RRGs have had a small but important effect in increasing the availability and affordability of commercial liability insurance for certain groups with limited access to insurance. In 2003, according to NAIC estimates, RRGs provided about $1.8 billion or 1.17 percent of all commercial liability insurance. While the overall impact on the liability market has been small, most state regulators we surveyed believed that RRGs have increased the availability and affordability of insurance for groups that have had difficulties obtaining affordable coverage such as healthcare providers, building contractors, and commercial trucking firms.
According to state regulators and RRG industry representatives, members have benefited in several important ways by using RRGs to self-insure their risks. These benefits include controlling their costs by targeting their coverage to the specific needs of members and designing programs to reduce risks. The representatives indicated that RRGs might not always benefit from the lowest insurance prices but could benefit from prices that remained stable over time.
In recent years, a shortage of affordable liability insurance also prompted the creation of many new RRGs. From 2002 through 2004, 117 RRGs were formed, more than the total formed over the previous 15 years. In particular, a shortage of affordable medical malpractice insurance prompted healthcare providers to form about three-quarters of the new RRGs. As a result, more than half of all currently operating RRGs provide insurance in healthcare-related areas.
LRRA’s partial preemption of state insurance laws has resulted in a regulatory environment characterized by widely varying state standards and limited regulator confidence in the system.
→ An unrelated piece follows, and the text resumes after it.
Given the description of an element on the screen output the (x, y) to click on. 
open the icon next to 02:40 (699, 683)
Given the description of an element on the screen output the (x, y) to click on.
The circumstances surrounding more than half of past RRG failures we examined suggest that management companies or managers have promoted their own interests at the expense of the insureds—for example, by charging excessive management fees or promoting transactions unfavorable to the RRG. Regulators knowledgeable about these failures said that the insureds likely were more interested in obtaining affordable insurance than assuming the responsibilities of owning an insurance company. Consequently, even though an insured’s insurance policy may have stated that the RRG lacked guaranty fund coverage, the insureds may not have been fully aware of this restriction or the consequences of lacking such protection.
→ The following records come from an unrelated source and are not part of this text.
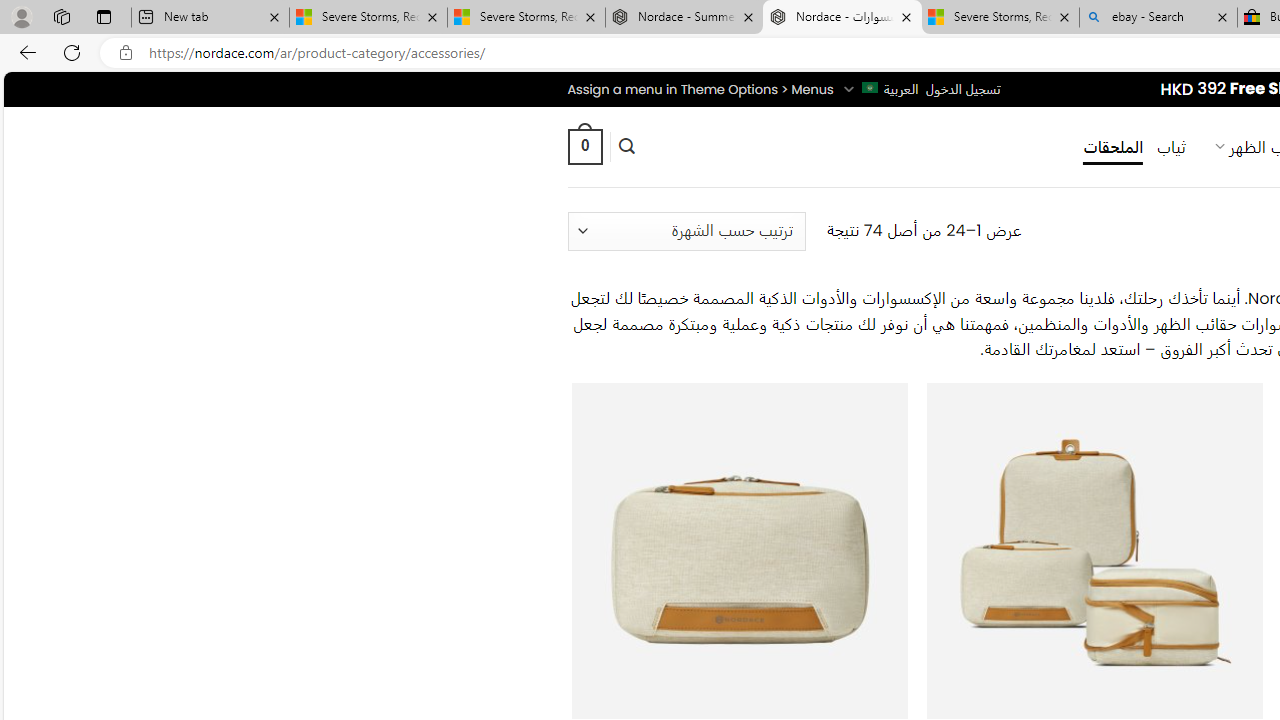
Refresh (72, 52)
Assign a menu in Theme Options > Menus (700, 89)
View site information (125, 53)
Back (24, 52)
Tab actions menu (104, 16)
New tab (210, 17)
Nordace - Summer Adventures 2024 (683, 17)
Workspaces (61, 16)
  0   (584, 146)
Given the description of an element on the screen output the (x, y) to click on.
Further, LRRA does not require RRGs to disclose to prospective claimants, those who submit claims for loss, that the RRGs would not benefit from guaranty fund protection should they fail. This can be of special consequence to certain claimants—consumers who purchase extended service contracts from the insureds of RRGs—because contracts issued by these insureds take on the appearance of insurance when, in most cases, they are not.
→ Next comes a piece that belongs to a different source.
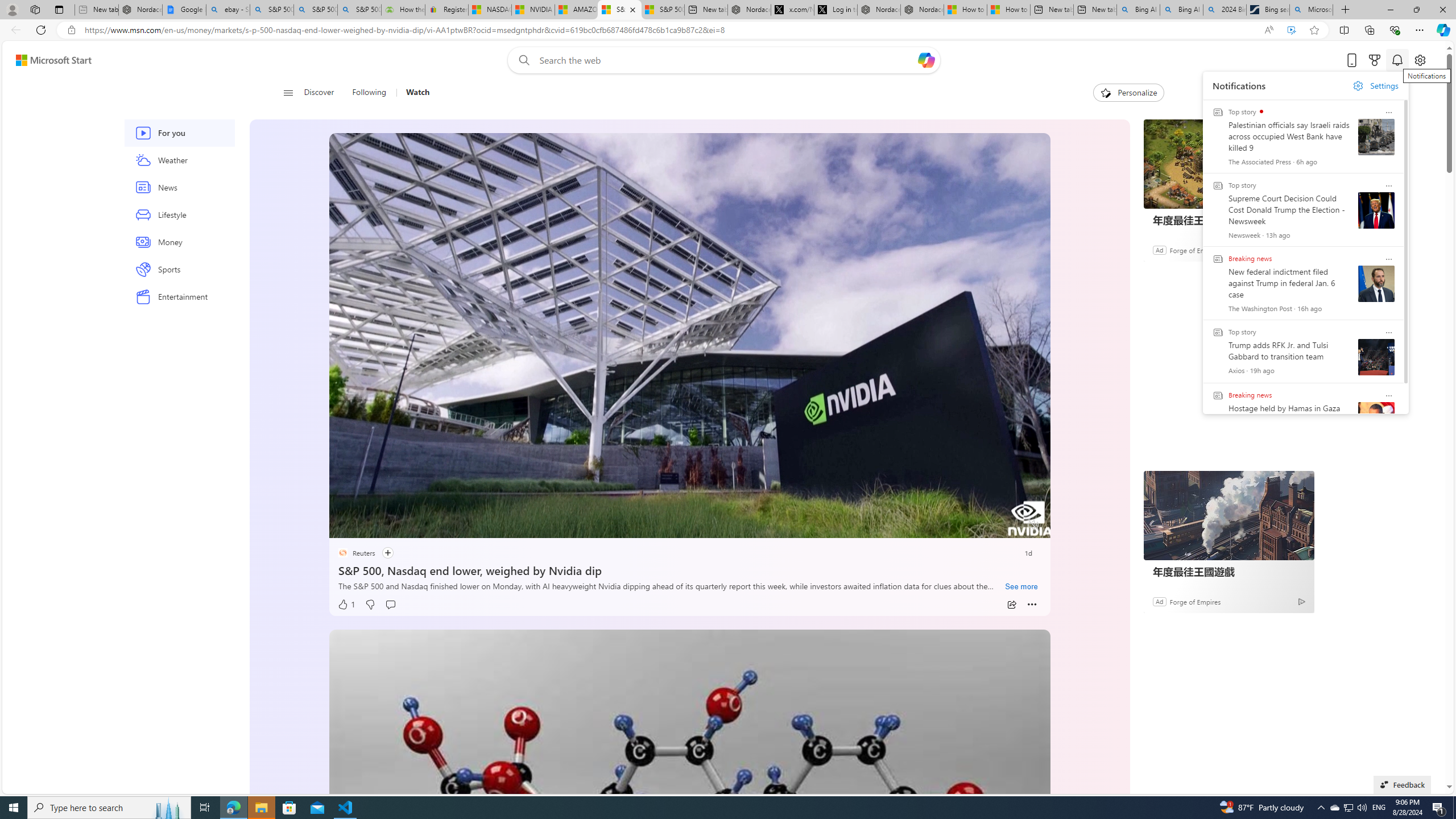
Google Docs: Online Document Editor | Google Workspace (184, 9)
Enter your search term (726, 59)
Bing search market share worldwide 2024 | Statista (1267, 9)
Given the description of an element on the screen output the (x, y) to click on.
This report contains recommendations for the states, as well as matters for congressional consideration that, if implemented, would create a more consistent regulatory framework for overseeing the chartering and management of RRGs, provide more reliable information about the financial condition of RRGs, and provide RRG members needed protections to help ensure that companies managing RRGs operate in the insureds’ best interests. In addition, enhancing the availability and contents of the guaranty fund disclosure would provide RRG insureds, as well as consumers who purchase extended service contracts from RRG insureds, a better understanding of the lack of guaranty fund coverage.